**Work required:** Copy out the entire listing precisely.

= = = = = = =

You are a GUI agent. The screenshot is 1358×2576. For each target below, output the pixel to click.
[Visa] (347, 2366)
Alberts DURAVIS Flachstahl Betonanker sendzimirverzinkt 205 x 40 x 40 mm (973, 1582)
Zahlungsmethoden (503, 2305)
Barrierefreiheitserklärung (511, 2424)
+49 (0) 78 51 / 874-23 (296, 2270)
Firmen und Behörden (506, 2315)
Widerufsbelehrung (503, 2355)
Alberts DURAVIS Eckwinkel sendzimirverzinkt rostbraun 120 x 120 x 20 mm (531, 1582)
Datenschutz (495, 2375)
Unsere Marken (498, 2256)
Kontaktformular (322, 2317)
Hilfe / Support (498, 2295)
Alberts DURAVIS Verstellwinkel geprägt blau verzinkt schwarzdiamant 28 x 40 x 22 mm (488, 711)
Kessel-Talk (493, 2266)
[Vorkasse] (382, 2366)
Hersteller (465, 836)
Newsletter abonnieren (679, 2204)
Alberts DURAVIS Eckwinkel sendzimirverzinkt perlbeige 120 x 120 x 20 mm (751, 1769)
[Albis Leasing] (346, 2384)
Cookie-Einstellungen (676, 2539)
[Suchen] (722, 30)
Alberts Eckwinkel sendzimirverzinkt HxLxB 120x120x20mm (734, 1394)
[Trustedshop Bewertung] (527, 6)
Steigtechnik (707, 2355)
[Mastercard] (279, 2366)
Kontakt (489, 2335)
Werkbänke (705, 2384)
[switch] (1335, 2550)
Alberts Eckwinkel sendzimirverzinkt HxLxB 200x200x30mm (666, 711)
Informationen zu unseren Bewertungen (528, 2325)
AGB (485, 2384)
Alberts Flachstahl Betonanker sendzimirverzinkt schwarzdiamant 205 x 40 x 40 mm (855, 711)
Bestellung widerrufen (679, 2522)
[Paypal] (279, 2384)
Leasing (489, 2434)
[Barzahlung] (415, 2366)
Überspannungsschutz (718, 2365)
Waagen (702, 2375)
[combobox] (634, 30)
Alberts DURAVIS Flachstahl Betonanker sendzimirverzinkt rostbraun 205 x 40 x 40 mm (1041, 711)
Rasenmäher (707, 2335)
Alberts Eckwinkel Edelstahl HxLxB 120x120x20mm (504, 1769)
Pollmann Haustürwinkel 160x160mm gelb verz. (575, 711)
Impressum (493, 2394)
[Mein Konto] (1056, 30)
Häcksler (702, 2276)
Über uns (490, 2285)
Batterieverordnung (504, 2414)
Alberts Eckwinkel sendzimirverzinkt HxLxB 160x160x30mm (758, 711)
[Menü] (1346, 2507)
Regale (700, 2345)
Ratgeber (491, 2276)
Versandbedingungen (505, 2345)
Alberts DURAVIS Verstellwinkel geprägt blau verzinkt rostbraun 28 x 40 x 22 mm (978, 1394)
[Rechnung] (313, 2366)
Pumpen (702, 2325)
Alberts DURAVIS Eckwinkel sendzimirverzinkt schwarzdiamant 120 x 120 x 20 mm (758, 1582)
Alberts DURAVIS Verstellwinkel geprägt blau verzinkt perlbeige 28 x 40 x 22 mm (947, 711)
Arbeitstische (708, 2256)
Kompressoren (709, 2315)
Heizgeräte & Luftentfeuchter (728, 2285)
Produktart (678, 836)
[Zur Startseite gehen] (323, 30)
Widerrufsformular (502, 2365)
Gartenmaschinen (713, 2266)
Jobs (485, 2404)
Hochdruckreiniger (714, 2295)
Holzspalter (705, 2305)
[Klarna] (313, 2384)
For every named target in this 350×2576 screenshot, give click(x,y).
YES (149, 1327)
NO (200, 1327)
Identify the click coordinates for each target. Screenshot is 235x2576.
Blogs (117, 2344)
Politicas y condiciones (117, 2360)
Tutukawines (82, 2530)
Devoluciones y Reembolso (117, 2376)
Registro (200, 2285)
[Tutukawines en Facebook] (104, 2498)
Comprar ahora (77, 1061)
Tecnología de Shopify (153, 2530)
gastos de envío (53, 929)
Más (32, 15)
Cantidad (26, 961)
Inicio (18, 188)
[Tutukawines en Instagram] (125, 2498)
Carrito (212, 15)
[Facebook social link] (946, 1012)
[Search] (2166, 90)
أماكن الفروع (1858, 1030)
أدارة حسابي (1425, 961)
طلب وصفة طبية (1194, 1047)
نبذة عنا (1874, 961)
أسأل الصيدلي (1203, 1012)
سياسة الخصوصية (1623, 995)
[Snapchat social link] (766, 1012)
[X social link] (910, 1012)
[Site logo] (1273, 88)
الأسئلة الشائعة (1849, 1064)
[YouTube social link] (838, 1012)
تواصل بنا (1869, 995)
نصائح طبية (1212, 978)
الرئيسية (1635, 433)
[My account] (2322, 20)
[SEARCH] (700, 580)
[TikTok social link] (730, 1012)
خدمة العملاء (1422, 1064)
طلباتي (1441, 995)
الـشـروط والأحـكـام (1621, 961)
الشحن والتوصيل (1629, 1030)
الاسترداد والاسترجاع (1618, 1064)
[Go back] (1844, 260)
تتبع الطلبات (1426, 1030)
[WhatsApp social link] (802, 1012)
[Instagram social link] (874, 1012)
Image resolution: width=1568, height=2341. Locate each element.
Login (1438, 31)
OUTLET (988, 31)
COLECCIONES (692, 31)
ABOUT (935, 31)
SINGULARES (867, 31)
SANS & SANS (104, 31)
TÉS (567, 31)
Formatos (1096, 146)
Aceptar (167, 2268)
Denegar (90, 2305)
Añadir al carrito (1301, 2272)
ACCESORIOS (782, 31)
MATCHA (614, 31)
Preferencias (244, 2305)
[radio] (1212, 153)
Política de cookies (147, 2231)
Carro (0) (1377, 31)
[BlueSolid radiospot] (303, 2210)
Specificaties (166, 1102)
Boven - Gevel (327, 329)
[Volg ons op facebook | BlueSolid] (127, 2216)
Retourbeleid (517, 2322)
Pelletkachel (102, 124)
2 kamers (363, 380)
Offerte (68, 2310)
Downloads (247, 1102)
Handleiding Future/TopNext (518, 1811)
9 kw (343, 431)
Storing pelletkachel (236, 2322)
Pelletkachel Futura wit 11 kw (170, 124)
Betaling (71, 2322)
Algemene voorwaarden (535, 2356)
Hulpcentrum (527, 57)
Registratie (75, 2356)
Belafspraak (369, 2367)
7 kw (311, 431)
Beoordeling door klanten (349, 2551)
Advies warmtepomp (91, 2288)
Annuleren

= = = = = = =

**Task answer:**
You are a GUI agent. The screenshot is 1358×2576. For each target below, output the pixel to click.
[Visa] (347, 2366)
Alberts DURAVIS Flachstahl Betonanker sendzimirverzinkt 205 x 40 x 40 mm (973, 1582)
Zahlungsmethoden (503, 2305)
Barrierefreiheitserklärung (511, 2424)
+49 (0) 78 51 / 874-23 (296, 2270)
Firmen und Behörden (506, 2315)
Widerufsbelehrung (503, 2355)
Alberts DURAVIS Eckwinkel sendzimirverzinkt rostbraun 120 x 120 x 20 mm (531, 1582)
Datenschutz (495, 2375)
Unsere Marken (498, 2256)
Kontaktformular (322, 2317)
Hilfe / Support (498, 2295)
Alberts DURAVIS Verstellwinkel geprägt blau verzinkt schwarzdiamant 28 x 40 x 22 mm (488, 711)
Kessel-Talk (493, 2266)
[Vorkasse] (382, 2366)
Hersteller (465, 836)
Newsletter abonnieren (679, 2204)
Alberts DURAVIS Eckwinkel sendzimirverzinkt perlbeige 120 x 120 x 20 mm (751, 1769)
[Albis Leasing] (346, 2384)
Cookie-Einstellungen (676, 2539)
[Suchen] (722, 30)
Alberts Eckwinkel sendzimirverzinkt HxLxB 120x120x20mm (734, 1394)
[Trustedshop Bewertung] (527, 6)
Steigtechnik (707, 2355)
[Mastercard] (279, 2366)
Kontakt (489, 2335)
Werkbänke (705, 2384)
[switch] (1335, 2550)
Alberts Eckwinkel sendzimirverzinkt HxLxB 200x200x30mm (666, 711)
Informationen zu unseren Bewertungen (528, 2325)
AGB (485, 2384)
Alberts Flachstahl Betonanker sendzimirverzinkt schwarzdiamant 205 x 40 x 40 mm (855, 711)
Bestellung widerrufen (679, 2522)
[Paypal] (279, 2384)
Leasing (489, 2434)
[Barzahlung] (415, 2366)
Überspannungsschutz (718, 2365)
Waagen (702, 2375)
[combobox] (634, 30)
Alberts DURAVIS Flachstahl Betonanker sendzimirverzinkt rostbraun 205 x 40 x 40 mm (1041, 711)
Rasenmäher (707, 2335)
Alberts Eckwinkel Edelstahl HxLxB 120x120x20mm (504, 1769)
Pollmann Haustürwinkel 160x160mm gelb verz. (575, 711)
Impressum (493, 2394)
[Mein Konto] (1056, 30)
Häcksler (702, 2276)
Über uns (490, 2285)
Batterieverordnung (504, 2414)
Alberts Eckwinkel sendzimirverzinkt HxLxB 160x160x30mm (758, 711)
[Menü] (1346, 2507)
Regale (700, 2345)
Ratgeber (491, 2276)
Versandbedingungen (505, 2345)
Alberts DURAVIS Verstellwinkel geprägt blau verzinkt rostbraun 28 x 40 x 22 mm (978, 1394)
[Rechnung] (313, 2366)
Pumpen (702, 2325)
Alberts DURAVIS Eckwinkel sendzimirverzinkt schwarzdiamant 120 x 120 x 20 mm (758, 1582)
Alberts DURAVIS Verstellwinkel geprägt blau verzinkt perlbeige 28 x 40 x 22 mm (947, 711)
Arbeitstische (708, 2256)
Kompressoren (709, 2315)
Heizgeräte & Luftentfeuchter (728, 2285)
Produktart (678, 836)
[Zur Startseite gehen] (323, 30)
Widerrufsformular (502, 2365)
Gartenmaschinen (713, 2266)
Jobs (485, 2404)
Hochdruckreiniger (714, 2295)
Holzspalter (705, 2305)
[Klarna] (313, 2384)
For every named target in this 350×2576 screenshot, give click(x,y).
YES (149, 1327)
NO (200, 1327)
Identify the click coordinates for each target. Screenshot is 235x2576.
Blogs (117, 2344)
Politicas y condiciones (117, 2360)
Tutukawines (82, 2530)
Devoluciones y Reembolso (117, 2376)
Registro (200, 2285)
[Tutukawines en Facebook] (104, 2498)
Comprar ahora (77, 1061)
Tecnología de Shopify (153, 2530)
gastos de envío (53, 929)
Más (32, 15)
Cantidad (26, 961)
Inicio (18, 188)
[Tutukawines en Instagram] (125, 2498)
Carrito (212, 15)
[Facebook social link] (946, 1012)
[Search] (2166, 90)
أماكن الفروع (1858, 1030)
أدارة حسابي (1425, 961)
طلب وصفة طبية (1194, 1047)
نبذة عنا (1874, 961)
أسأل الصيدلي (1203, 1012)
سياسة الخصوصية (1623, 995)
[Snapchat social link] (766, 1012)
[X social link] (910, 1012)
[Site logo] (1273, 88)
الأسئلة الشائعة (1849, 1064)
[YouTube social link] (838, 1012)
تواصل بنا (1869, 995)
نصائح طبية (1212, 978)
الرئيسية (1635, 433)
[My account] (2322, 20)
[SEARCH] (700, 580)
[TikTok social link] (730, 1012)
خدمة العملاء (1422, 1064)
طلباتي (1441, 995)
الـشـروط والأحـكـام (1621, 961)
الشحن والتوصيل (1629, 1030)
الاسترداد والاسترجاع (1618, 1064)
[Go back] (1844, 260)
تتبع الطلبات (1426, 1030)
[WhatsApp social link] (802, 1012)
[Instagram social link] (874, 1012)
Image resolution: width=1568, height=2341. Locate each element.
Login (1438, 31)
OUTLET (988, 31)
COLECCIONES (692, 31)
ABOUT (935, 31)
SINGULARES (867, 31)
SANS & SANS (104, 31)
TÉS (567, 31)
Formatos (1096, 146)
Aceptar (167, 2268)
Denegar (90, 2305)
Añadir al carrito (1301, 2272)
ACCESORIOS (782, 31)
MATCHA (614, 31)
Preferencias (244, 2305)
[radio] (1212, 153)
Política de cookies (147, 2231)
Carro (0) (1377, 31)
[BlueSolid radiospot] (303, 2210)
Specificaties (166, 1102)
Boven - Gevel (327, 329)
[Volg ons op facebook | BlueSolid] (127, 2216)
Retourbeleid (517, 2322)
Pelletkachel (102, 124)
2 kamers (363, 380)
Offerte (68, 2310)
Downloads (247, 1102)
Handleiding Future/TopNext (518, 1811)
9 kw (343, 431)
Storing pelletkachel (236, 2322)
Pelletkachel Futura wit 11 kw (170, 124)
Betaling (71, 2322)
Algemene voorwaarden (535, 2356)
Hulpcentrum (527, 57)
Registratie (75, 2356)
Belafspraak (369, 2367)
7 kw (311, 431)
Beoordeling door klanten (349, 2551)
Advies warmtepomp (91, 2288)
Annuleren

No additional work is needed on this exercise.